Price volatility in Myanmar can be reduced to an extent only. International experience shows that a trade-off between lowering price volatility with short-term price stabilization measures and maintaining price competitiveness. This is critical for Myanmar in order for it to become a large rice exporter.
Short-term price stabilization measures (such as export restrictions, minimum farm prices, and government-owned rice stocks) often have adverse economic effects and should be avoided.
Lasting price volatility reduction requires changes in farming practices to spread production and harvesting more evenly throughout the marketing year. This will, in turn, depend on farmers’ improved access to irrigation, availability of seeds with different harvesting periods and growth durations, and farm advice on production technologies.

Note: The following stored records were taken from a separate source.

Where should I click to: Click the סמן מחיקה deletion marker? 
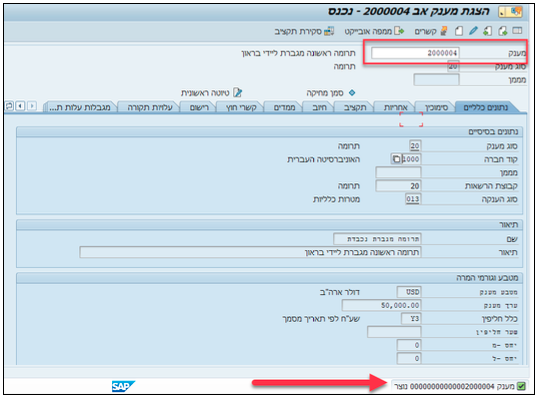click(x=352, y=93)
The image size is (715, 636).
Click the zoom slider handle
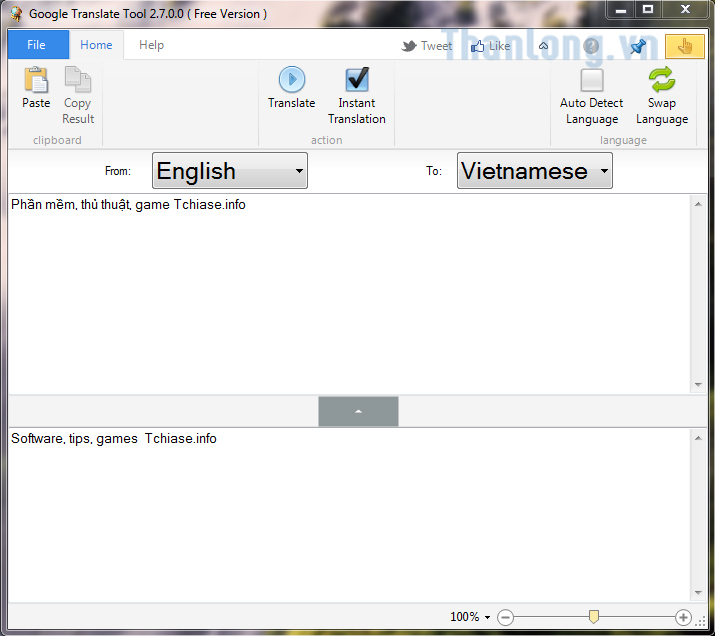coord(594,617)
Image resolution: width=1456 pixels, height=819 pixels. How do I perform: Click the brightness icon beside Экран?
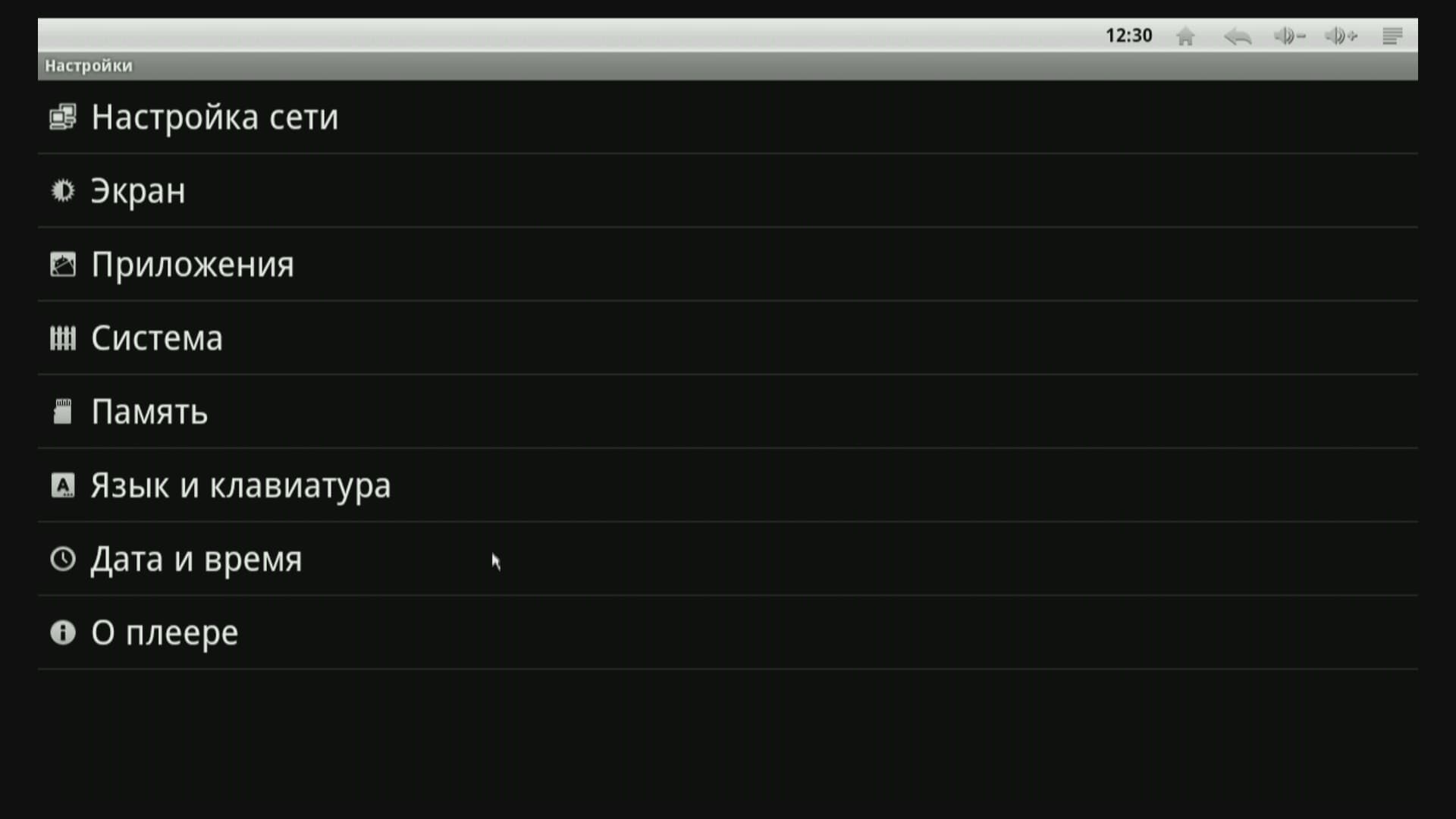63,190
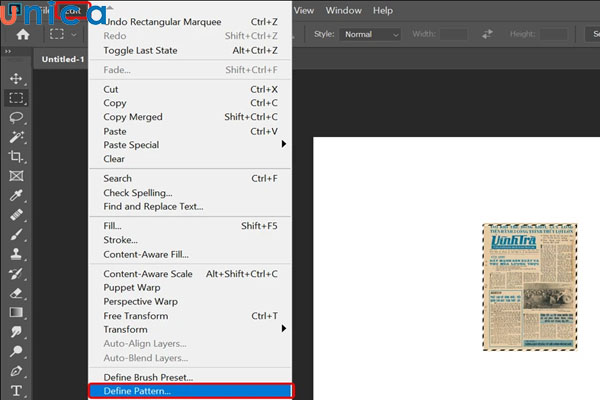The height and width of the screenshot is (400, 600).
Task: Pick the Eraser tool
Action: (x=16, y=293)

Lower costs of doing business and improved access to finance for rice mill owners and traders can also help. These will reduce storage costs and increase private stocks, which will smooth price fluctuations. This could be facilitated by opening the sector to foreign direct investments.
Modernised rice mills are better positioned to increase the private stocks and trigger productivity and quality improvements at the farm level.
Investments in rural roads and telecommunication will improve rice market transparency because information will be able to pass more quickly from one market to another.
Accurate market information on production, consumption, export and prices will help produce rational decisions and stabilize prices in a market-friendly manner.
Expanding exports to additional markets – both geographically and by quality – will contribute to lowering price volatility. This will require a continuation of open trade policy, investments in infrastructure and ports, and less costly export procedures.